■ **Problem details**
Range to output from the entries below: the line containing "UK-Trip (953, 415)" through the line containing "En savoir plus… (548, 1913)". Set it down exactly, ends included, nothing else.

(Stored data entries)
****

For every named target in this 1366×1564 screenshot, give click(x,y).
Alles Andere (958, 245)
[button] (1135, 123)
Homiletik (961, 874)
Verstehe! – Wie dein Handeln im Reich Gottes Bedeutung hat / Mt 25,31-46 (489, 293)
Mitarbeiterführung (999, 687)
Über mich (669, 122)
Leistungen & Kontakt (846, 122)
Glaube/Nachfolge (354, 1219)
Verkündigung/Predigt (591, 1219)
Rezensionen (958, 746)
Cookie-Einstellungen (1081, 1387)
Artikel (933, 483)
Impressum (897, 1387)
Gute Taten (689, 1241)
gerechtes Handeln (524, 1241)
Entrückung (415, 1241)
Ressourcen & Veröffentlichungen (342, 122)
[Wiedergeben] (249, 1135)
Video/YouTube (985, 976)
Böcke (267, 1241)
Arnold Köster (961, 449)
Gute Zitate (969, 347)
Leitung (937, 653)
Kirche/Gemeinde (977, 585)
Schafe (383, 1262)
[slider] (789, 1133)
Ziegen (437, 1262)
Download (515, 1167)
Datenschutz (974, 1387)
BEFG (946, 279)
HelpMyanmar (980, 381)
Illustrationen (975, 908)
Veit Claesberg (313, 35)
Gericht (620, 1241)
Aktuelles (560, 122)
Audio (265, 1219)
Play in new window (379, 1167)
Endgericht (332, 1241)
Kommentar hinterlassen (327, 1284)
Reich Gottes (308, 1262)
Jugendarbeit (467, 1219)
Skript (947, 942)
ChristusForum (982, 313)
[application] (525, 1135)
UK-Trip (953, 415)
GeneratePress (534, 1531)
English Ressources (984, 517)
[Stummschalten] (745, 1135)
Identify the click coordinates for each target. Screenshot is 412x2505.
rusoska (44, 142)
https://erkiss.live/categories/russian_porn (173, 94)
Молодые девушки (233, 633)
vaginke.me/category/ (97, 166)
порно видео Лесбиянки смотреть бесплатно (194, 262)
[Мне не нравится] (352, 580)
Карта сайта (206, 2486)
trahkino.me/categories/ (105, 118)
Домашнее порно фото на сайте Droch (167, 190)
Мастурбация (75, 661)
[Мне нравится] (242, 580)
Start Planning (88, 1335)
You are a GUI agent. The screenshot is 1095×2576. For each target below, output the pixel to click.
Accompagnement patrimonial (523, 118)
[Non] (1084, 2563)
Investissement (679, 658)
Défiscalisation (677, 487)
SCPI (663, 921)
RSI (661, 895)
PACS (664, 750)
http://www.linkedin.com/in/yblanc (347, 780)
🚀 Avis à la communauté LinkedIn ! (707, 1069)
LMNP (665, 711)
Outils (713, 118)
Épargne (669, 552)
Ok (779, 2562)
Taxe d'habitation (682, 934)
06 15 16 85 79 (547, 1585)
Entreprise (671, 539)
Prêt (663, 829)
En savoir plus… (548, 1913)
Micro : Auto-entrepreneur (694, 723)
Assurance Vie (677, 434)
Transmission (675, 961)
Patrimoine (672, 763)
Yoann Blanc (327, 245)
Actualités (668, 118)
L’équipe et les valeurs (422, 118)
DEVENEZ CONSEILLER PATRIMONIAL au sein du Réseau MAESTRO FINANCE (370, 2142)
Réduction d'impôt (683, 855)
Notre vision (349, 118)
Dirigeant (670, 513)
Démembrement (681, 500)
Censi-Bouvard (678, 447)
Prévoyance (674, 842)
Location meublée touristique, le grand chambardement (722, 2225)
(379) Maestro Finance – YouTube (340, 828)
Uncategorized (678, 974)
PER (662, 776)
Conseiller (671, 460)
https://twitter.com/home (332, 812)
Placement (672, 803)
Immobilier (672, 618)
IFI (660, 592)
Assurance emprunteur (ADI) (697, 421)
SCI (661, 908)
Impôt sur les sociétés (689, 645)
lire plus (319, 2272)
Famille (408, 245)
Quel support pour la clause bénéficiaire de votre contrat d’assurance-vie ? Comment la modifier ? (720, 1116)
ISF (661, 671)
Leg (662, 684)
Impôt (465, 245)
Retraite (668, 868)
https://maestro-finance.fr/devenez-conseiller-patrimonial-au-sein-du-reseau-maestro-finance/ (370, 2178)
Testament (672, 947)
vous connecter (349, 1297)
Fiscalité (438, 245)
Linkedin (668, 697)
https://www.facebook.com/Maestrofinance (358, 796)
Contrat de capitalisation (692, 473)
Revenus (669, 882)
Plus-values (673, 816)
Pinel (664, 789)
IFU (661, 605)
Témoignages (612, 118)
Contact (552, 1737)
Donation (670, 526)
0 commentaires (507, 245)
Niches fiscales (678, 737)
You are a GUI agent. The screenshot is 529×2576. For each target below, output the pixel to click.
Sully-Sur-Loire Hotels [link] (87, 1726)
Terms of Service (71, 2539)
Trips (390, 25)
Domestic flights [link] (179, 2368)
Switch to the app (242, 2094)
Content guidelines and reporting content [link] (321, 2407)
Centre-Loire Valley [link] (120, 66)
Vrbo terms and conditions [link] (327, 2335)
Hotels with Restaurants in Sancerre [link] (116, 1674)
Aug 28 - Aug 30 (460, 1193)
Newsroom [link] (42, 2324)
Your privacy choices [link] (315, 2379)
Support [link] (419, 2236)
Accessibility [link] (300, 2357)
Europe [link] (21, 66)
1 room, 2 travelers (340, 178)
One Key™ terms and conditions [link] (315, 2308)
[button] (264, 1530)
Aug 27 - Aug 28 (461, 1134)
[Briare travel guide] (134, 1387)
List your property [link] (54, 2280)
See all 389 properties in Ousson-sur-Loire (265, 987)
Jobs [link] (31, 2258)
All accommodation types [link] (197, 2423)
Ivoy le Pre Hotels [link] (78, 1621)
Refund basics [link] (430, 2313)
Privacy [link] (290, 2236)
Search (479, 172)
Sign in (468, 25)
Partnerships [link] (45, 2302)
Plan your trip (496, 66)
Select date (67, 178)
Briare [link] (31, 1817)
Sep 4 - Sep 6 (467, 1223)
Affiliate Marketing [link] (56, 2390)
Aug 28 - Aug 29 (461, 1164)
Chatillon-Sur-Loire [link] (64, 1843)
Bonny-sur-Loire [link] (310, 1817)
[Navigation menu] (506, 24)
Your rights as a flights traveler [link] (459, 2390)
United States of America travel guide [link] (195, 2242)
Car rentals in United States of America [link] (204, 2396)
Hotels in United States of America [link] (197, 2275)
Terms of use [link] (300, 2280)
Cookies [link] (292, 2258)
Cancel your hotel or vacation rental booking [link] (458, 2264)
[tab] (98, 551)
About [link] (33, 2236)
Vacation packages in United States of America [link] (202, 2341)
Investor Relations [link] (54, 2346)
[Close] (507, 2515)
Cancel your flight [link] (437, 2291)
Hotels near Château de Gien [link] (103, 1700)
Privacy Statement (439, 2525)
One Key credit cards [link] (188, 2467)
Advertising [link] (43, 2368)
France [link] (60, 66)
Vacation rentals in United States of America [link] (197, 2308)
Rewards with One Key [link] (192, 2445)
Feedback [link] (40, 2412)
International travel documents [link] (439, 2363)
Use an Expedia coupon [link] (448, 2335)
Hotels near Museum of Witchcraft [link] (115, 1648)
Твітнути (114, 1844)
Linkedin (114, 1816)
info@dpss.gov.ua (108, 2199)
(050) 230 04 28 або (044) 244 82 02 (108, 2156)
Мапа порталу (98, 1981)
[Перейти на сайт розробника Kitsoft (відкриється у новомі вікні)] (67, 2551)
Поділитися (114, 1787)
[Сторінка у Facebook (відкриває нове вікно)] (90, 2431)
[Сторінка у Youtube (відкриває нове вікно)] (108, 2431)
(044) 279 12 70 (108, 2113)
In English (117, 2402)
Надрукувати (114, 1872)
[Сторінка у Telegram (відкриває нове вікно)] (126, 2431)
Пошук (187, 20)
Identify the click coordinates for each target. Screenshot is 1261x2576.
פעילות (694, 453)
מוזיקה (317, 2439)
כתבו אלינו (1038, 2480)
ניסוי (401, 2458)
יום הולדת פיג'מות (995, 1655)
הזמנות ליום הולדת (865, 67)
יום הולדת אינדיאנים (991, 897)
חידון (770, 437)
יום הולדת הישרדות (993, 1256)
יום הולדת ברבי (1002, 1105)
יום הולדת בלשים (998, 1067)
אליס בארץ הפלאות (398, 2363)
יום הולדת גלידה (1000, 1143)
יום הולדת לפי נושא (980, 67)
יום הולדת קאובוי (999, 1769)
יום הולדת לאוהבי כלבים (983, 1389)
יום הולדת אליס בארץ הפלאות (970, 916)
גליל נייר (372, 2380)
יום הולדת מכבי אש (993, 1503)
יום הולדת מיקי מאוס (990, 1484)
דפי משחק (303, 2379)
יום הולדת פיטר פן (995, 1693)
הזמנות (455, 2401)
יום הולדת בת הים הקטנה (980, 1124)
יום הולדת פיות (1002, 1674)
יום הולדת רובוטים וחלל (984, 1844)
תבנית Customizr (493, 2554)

****

■ **Result below**
UK-Trip (953, 415)
GeneratePress (534, 1531)
English Ressources (984, 517)
[Stummschalten] (745, 1135)
Identify the click coordinates for each target. Screenshot is 412x2505.
rusoska (44, 142)
https://erkiss.live/categories/russian_porn (173, 94)
Молодые девушки (233, 633)
vaginke.me/category/ (97, 166)
порно видео Лесбиянки смотреть бесплатно (194, 262)
[Мне не нравится] (352, 580)
Карта сайта (206, 2486)
trahkino.me/categories/ (105, 118)
Домашнее порно фото на сайте Droch (167, 190)
Мастурбация (75, 661)
[Мне нравится] (242, 580)
Start Planning (88, 1335)
You are a GUI agent. The screenshot is 1095×2576. For each target below, output the pixel to click.
Accompagnement patrimonial (523, 118)
[Non] (1084, 2563)
Investissement (679, 658)
Défiscalisation (677, 487)
SCPI (663, 921)
RSI (661, 895)
PACS (664, 750)
http://www.linkedin.com/in/yblanc (347, 780)
🚀 Avis à la communauté LinkedIn ! (707, 1069)
LMNP (665, 711)
Outils (713, 118)
Épargne (669, 552)
Ok (779, 2562)
Taxe d'habitation (682, 934)
06 15 16 85 79 (547, 1585)
Entreprise (671, 539)
Prêt (663, 829)
En savoir plus… (548, 1913)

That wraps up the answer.